In computing, a cache // KASH, is a hardware or software component that stores data so future requests for that data can be served faster; the data stored in a cache might be the result of an earlier computation, or the duplicate of data stored elsewhere. A cache hit occurs when the requested data can be found in a cache, while a cache miss occurs when it cannot. Cache hits are served by reading data from the cache, which is faster than recomputing a result or reading from a slower data store; thus, the more requests can be served from the cache, the faster the system performs.
To be cost-effective and to enable efficient use of data, caches are relatively small. Nevertheless, caches have proven themselves in many areas of computing because access patterns in typical computer applications exhibit the locality of reference. Moreover, access patterns exhibit temporal locality if data is requested again that has been recently requested already, while spatial locality refers to requests for data physically stored close to data that has been already requested.
There is an inherent trade-off between size and speed (given that a larger resource implies greater physical distances) but also a tradeoff between expensive, premium technologies (such as SRAM) vs cheaper, easily mass-produced commodities (such as DRAM or hard disks).
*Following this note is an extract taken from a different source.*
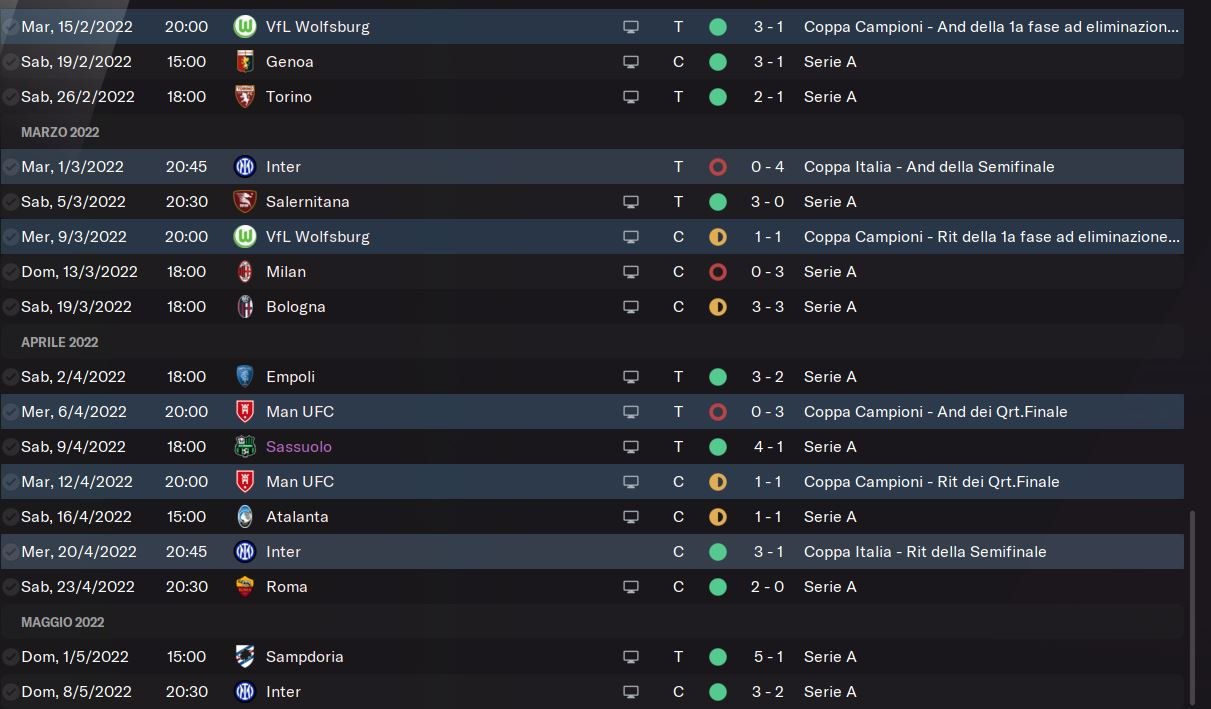
Task: Click the TV broadcast icon for Sassuolo match
Action: pyautogui.click(x=631, y=447)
A larger resource incurs a significant latency for access – e.g. it can take 100s of clock cycles for a modern 4 GHz processor to reach DRAM. This is mitigated by reading in large chunks, in the hope that subsequent reads will be from nearby locations. Prediction or explicit prefetching might also guess where future reads will come from and make requests ahead of time; if done correctly the latency is bypassed altogether.
Throughput and granularity
The use of a cache also allows for higher throughput from the underlying resource, by assembling multiple fine grain transfers into larger, more efficient requests. In the case of DRAM, this might be served by a wider bus. Imagine a program scanning bytes in a 32bit address space, but being served by a 128bit off chip data bus; individual uncached byte accesses would only allow 1/16th of the total bandwidth to be used, and 80% of the data movement would be addresses. Reading larger chunks reduces the fraction of bandwidth required for transmitting address information.
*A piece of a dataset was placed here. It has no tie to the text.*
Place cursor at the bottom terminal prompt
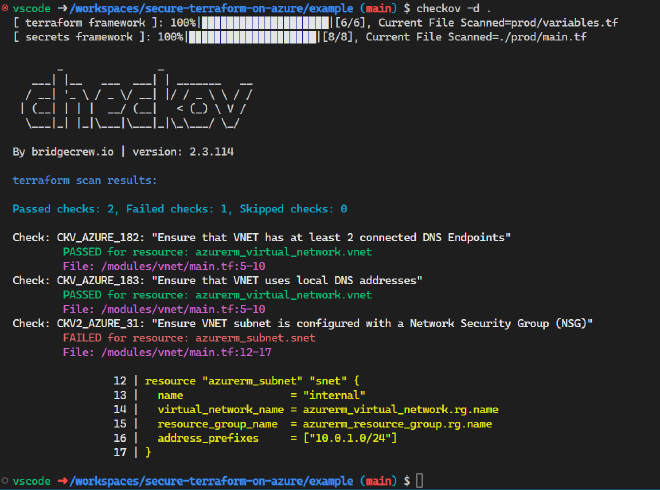Screen dimensions: 660x490 [419, 482]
Hardware implements cache as a block of memory for temporary storage of data likely to be used again. Central processing units (CPUs) and hard disk drives (HDDs) frequently use a cache, as do web browsers and web servers.
A cache is made up of a pool of entries. Each entry has associated data, which is a copy of the same data in some backing store. Each entry also has a tag, which specifies the identity of the data in the backing store of which the entry is a copy.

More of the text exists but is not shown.